The Navy's research coalition effort is trying to keep the particles floating in fuels and making sure they burn at the same time the fuel does.
"We have demonstrated in preliminary studies that we can increase the energy density of fuel by so much as 15 to 20 percent," Rath said.
At sea, borates produced as a byproduct of that fuel would likely settle harmlessly in water. But on land, the effect of borates on human health would have to be tested because nano-sized particles would likely remain in the air as exhaust for a period of time.
If the tests go well and the project gets funding, Rath said the more powerful fuel could make its way into naval ships in five to seven years and to commercial vessels not long after.
'We're not lacking ideas'
To be sure, military energy research is nothing new. The Pentagon has always been looking to reduce energy use and improve performance.
But the branches' energy goals add a new level of precision to that quest.
The big question for researchers is whether adequate funding will allow them to succeed. So far, the Navy has been betting on ready-to-go biofuels. Hicks said the Navy has invested $25 million to test its vehicles on biofuel blends.

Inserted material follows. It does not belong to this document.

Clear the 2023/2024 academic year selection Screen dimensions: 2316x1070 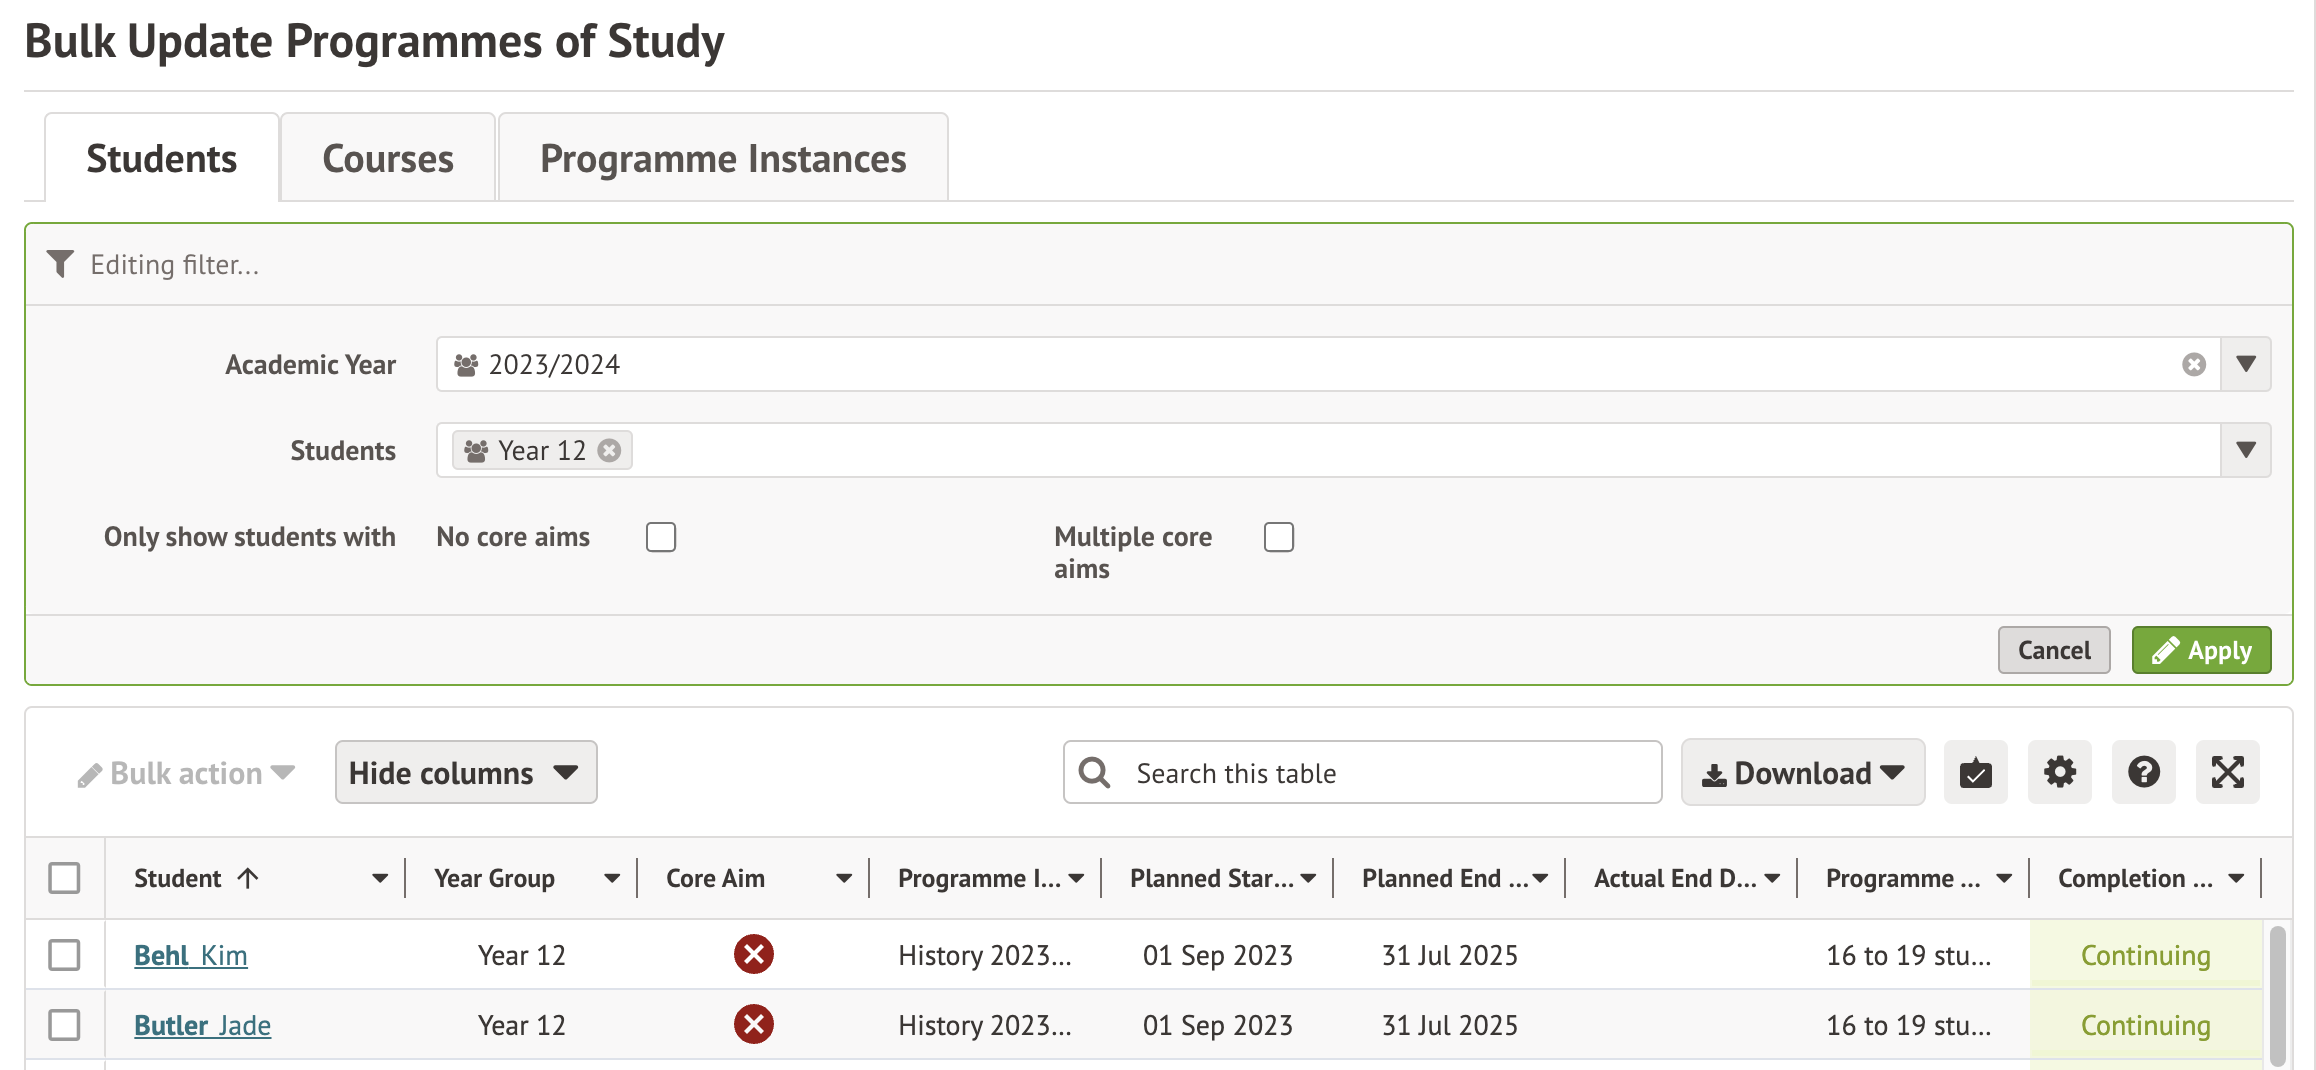point(2193,365)
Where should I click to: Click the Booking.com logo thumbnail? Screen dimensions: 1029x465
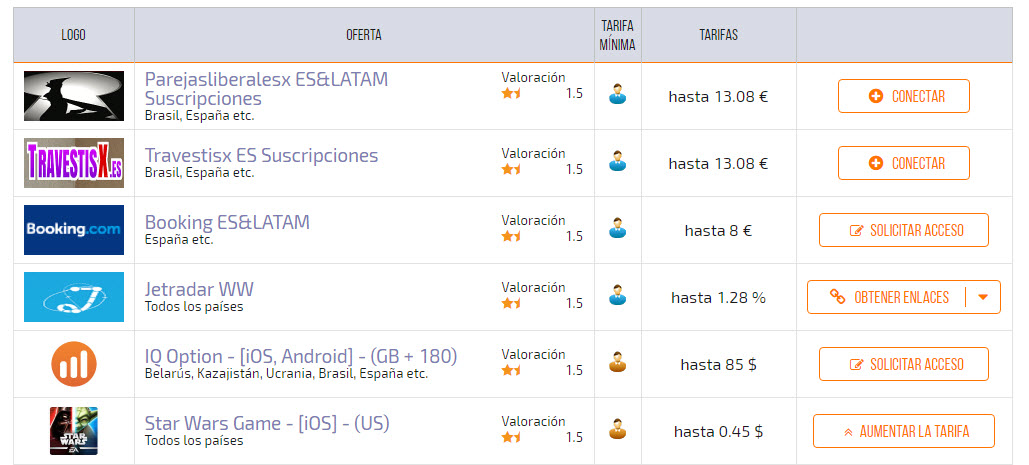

But technologies being explored at the Naval Research Laboratory do not fall into a single category within the Navy's current funding systems. That makes it next to impossible to track investments in alternative energy research and could make for a disconnect between the Navy's overall energy strategy and what actually gets funded.
Rath laments the number of good ideas that get lost to archival papers. Right now his team is also working on developing spray-on photovoltaics, harvesting electricity from the ocean's sediment and developing miniature fuel cells to power unmanned vehicles in the air and underwater.
"We're not lacking ideas," Rath said. "We're lacking funding."